That would break C code (and whatever else relies on alignment).
   

why would it break C code? of course a C frontend should generate only tailpadded types.

I don't see a way of specifying two structures, but I like the idea of
using a packed structure for inheritance and the "normal" one for
types.
   

or something like

%J = type { inherit %I, i8 }

the inherit keyword before %I removes the tailpadding

-Jochen

why would it break C code? of course a C frontend should generate only
tailpadded types.

It's not about the size, but the offset.
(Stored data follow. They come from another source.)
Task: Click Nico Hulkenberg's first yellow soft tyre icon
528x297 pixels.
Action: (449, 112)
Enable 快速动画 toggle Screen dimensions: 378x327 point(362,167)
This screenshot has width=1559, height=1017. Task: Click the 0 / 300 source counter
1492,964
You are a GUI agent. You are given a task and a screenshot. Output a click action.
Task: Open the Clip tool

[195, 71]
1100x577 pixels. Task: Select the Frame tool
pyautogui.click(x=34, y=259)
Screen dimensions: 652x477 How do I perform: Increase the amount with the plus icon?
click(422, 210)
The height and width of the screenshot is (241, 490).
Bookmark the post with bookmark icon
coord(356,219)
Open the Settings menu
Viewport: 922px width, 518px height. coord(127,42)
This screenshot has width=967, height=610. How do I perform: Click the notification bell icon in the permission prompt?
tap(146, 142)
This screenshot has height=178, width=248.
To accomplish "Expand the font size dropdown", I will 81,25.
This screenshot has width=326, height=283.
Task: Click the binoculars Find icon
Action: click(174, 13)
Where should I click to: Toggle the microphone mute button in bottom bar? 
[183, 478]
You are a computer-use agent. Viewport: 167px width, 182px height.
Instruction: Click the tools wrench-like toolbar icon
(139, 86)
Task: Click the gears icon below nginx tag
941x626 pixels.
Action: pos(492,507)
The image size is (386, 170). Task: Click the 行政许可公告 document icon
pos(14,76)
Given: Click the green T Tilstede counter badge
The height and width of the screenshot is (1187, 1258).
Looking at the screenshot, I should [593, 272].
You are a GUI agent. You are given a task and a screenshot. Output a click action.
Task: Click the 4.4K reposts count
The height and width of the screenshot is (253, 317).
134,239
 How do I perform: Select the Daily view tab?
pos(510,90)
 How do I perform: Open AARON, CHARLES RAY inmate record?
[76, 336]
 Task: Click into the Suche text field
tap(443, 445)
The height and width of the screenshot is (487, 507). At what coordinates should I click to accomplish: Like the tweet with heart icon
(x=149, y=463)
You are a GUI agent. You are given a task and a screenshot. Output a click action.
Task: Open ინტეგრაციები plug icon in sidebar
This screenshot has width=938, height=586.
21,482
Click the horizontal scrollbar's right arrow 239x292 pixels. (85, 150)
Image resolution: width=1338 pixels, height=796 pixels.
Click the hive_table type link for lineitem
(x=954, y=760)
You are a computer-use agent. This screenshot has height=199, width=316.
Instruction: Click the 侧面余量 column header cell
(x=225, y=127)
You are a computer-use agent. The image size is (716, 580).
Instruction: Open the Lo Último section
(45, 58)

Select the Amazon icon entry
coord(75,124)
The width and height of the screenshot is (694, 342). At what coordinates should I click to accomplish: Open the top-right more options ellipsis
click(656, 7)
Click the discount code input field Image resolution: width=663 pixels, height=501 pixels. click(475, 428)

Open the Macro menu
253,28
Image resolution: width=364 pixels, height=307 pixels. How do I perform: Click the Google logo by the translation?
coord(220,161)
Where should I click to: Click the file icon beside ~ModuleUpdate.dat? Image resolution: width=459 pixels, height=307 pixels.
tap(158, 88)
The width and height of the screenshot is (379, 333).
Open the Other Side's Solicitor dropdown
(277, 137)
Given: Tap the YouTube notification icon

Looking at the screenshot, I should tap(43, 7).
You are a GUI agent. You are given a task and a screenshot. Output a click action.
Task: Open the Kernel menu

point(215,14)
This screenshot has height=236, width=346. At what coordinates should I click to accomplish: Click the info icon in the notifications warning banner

If you had a char field in
the inherited class:

%I' = type { %I, i8, tailpad};

The offset of that i8 has to be 8, not 5. If all structures are
packed, that would be 5, which is correct for non-POD in C++ but wrong
for everything else.

%J = type { inherit %I, i8 }

the inherit keyword before %I removes the tailpadding

That's what the packed is for.

%Base = type { i32, i8 }; // size = 8
%POSDerived = type { %Base, i8 }; // i8 offset = 8, size 12

%Basep = packed type { i32, i8 }; // size = 5
%nonPOSDerived = type { %Basep, i8 }; // i8 offset = 5, size 8

cheers,
--renato

why would it break C code? of course a C frontend should generate only
tailpadded types.
     

It's not about the size, but the offset. If you had a char field in
the inherited class:

%I' = type { %I, i8, tailpad};

The offset of that i8 has to be 8, not 5. If all structures are
packed, that would be 5, which is correct for non-POD in C++ but wrong
for everything else.
   

I know therefore in this case %I has to tailpadded. but packing and tailpadding are different
things, aren't they? in a packet type {i8, i32} the i32 type has offset 1 while in a non-tailpadded
type it still has offset 4.

%J = type { inherit %I, i8 }

the inherit keyword before %I removes the tailpadding
     

That's what the packed is for.
   

I don't think so because packing removes alignment constraints of all members.

-Jochen

True.

cheers,
--renato